● Exercise: Please reproduce each of the entries below exactly as they appear.

########################################

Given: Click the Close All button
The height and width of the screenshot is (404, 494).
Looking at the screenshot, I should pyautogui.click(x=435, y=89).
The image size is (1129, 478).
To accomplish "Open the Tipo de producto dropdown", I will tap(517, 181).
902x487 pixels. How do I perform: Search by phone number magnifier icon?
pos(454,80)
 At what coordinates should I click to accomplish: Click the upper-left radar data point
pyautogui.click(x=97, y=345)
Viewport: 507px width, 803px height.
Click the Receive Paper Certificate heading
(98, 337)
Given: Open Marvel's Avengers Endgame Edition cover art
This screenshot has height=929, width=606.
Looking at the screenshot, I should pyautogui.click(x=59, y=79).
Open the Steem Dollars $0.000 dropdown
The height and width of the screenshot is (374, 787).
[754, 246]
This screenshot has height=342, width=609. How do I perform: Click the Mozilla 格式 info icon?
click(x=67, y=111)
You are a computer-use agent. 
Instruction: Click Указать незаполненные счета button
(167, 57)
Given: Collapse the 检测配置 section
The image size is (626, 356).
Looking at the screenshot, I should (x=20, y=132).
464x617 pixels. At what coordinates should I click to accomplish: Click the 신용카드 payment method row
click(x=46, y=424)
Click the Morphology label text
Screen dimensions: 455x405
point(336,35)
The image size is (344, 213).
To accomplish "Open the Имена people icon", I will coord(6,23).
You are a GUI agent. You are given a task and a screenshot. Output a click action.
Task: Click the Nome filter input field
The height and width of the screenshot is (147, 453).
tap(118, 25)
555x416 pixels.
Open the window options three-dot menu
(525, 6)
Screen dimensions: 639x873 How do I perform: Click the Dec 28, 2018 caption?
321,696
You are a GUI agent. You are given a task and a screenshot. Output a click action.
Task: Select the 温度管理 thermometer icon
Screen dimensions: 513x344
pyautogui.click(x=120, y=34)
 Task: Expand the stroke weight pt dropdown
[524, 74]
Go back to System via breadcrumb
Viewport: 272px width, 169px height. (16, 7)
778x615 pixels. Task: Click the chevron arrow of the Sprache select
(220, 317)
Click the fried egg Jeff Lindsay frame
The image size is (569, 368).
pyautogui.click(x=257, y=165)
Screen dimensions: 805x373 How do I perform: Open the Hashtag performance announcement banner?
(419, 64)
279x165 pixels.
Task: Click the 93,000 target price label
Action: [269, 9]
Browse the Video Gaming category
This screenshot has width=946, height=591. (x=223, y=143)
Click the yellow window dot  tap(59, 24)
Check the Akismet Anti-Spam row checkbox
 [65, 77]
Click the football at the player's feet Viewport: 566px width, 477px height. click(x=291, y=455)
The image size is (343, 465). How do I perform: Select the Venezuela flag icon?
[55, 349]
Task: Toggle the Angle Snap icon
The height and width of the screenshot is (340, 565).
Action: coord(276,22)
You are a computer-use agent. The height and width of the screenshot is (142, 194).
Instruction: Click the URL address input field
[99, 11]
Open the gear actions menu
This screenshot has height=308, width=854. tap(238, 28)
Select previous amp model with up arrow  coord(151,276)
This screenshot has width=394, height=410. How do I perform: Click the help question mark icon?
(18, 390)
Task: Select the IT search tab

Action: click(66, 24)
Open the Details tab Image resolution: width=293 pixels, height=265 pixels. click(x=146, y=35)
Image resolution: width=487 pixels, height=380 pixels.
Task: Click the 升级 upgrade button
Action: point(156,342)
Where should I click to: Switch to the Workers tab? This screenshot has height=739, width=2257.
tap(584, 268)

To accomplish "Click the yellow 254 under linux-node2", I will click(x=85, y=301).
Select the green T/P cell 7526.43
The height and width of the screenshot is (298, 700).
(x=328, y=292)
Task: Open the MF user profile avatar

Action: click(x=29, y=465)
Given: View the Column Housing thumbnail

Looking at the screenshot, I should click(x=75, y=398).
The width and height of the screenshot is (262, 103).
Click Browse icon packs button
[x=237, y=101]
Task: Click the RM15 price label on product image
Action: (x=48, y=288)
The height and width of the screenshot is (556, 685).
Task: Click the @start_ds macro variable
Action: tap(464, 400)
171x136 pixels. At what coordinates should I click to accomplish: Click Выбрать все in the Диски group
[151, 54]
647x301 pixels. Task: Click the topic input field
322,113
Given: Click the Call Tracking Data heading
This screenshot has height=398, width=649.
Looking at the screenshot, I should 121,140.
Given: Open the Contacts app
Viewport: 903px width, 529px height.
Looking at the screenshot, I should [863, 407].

########################################

● Final answer:
Given: Click the Close All button
The height and width of the screenshot is (404, 494).
Looking at the screenshot, I should pyautogui.click(x=435, y=89).
The image size is (1129, 478).
To accomplish "Open the Tipo de producto dropdown", I will tap(517, 181).
902x487 pixels. How do I perform: Search by phone number magnifier icon?
pos(454,80)
 At what coordinates should I click to accomplish: Click the upper-left radar data point
pyautogui.click(x=97, y=345)
Viewport: 507px width, 803px height.
Click the Receive Paper Certificate heading
(98, 337)
Given: Open Marvel's Avengers Endgame Edition cover art
This screenshot has height=929, width=606.
Looking at the screenshot, I should pyautogui.click(x=59, y=79).
Open the Steem Dollars $0.000 dropdown
The height and width of the screenshot is (374, 787).
[754, 246]
This screenshot has height=342, width=609. How do I perform: Click the Mozilla 格式 info icon?
click(x=67, y=111)
You are a computer-use agent. 
Instruction: Click Указать незаполненные счета button
(167, 57)
Given: Collapse the 检测配置 section
The image size is (626, 356).
Looking at the screenshot, I should (x=20, y=132).
464x617 pixels. At what coordinates should I click to accomplish: Click the 신용카드 payment method row
click(x=46, y=424)
Click the Morphology label text
Screen dimensions: 455x405
point(336,35)
The image size is (344, 213).
To accomplish "Open the Имена people icon", I will coord(6,23).
You are a GUI agent. You are given a task and a screenshot. Output a click action.
Task: Click the Nome filter input field
The height and width of the screenshot is (147, 453).
tap(118, 25)
555x416 pixels.
Open the window options three-dot menu
(525, 6)
Screen dimensions: 639x873 How do I perform: Click the Dec 28, 2018 caption?
321,696
You are a GUI agent. You are given a task and a screenshot. Output a click action.
Task: Select the 温度管理 thermometer icon
Screen dimensions: 513x344
pyautogui.click(x=120, y=34)
 Task: Expand the stroke weight pt dropdown
[524, 74]
Go back to System via breadcrumb
Viewport: 272px width, 169px height. (16, 7)
778x615 pixels. Task: Click the chevron arrow of the Sprache select
(220, 317)
Click the fried egg Jeff Lindsay frame
The image size is (569, 368).
pyautogui.click(x=257, y=165)
Screen dimensions: 805x373 How do I perform: Open the Hashtag performance announcement banner?
(419, 64)
279x165 pixels.
Task: Click the 93,000 target price label
Action: [269, 9]
Browse the Video Gaming category
This screenshot has width=946, height=591. (x=223, y=143)
Click the yellow window dot  tap(59, 24)
Check the Akismet Anti-Spam row checkbox
 [65, 77]
Click the football at the player's feet Viewport: 566px width, 477px height. click(x=291, y=455)
The image size is (343, 465). How do I perform: Select the Venezuela flag icon?
[55, 349]
Task: Toggle the Angle Snap icon
The height and width of the screenshot is (340, 565).
Action: coord(276,22)
You are a computer-use agent. The height and width of the screenshot is (142, 194).
Instruction: Click the URL address input field
[99, 11]
Open the gear actions menu
This screenshot has height=308, width=854. tap(238, 28)
Select previous amp model with up arrow  coord(151,276)
This screenshot has width=394, height=410. How do I perform: Click the help question mark icon?
(18, 390)
Task: Select the IT search tab

Action: click(66, 24)
Open the Details tab Image resolution: width=293 pixels, height=265 pixels. click(x=146, y=35)
Image resolution: width=487 pixels, height=380 pixels.
Task: Click the 升级 upgrade button
Action: point(156,342)
Where should I click to: Switch to the Workers tab? This screenshot has height=739, width=2257.
tap(584, 268)

To accomplish "Click the yellow 254 under linux-node2", I will click(x=85, y=301).
Select the green T/P cell 7526.43
The height and width of the screenshot is (298, 700).
(x=328, y=292)
Task: Open the MF user profile avatar

Action: click(x=29, y=465)
Given: View the Column Housing thumbnail

Looking at the screenshot, I should click(x=75, y=398).
The width and height of the screenshot is (262, 103).
Click Browse icon packs button
[x=237, y=101]
Task: Click the RM15 price label on product image
Action: (x=48, y=288)
The height and width of the screenshot is (556, 685).
Task: Click the @start_ds macro variable
Action: tap(464, 400)
171x136 pixels. At what coordinates should I click to accomplish: Click Выбрать все in the Диски group
[151, 54]
647x301 pixels. Task: Click the topic input field
322,113
Given: Click the Call Tracking Data heading
This screenshot has height=398, width=649.
Looking at the screenshot, I should 121,140.
Given: Open the Contacts app
Viewport: 903px width, 529px height.
Looking at the screenshot, I should [863, 407].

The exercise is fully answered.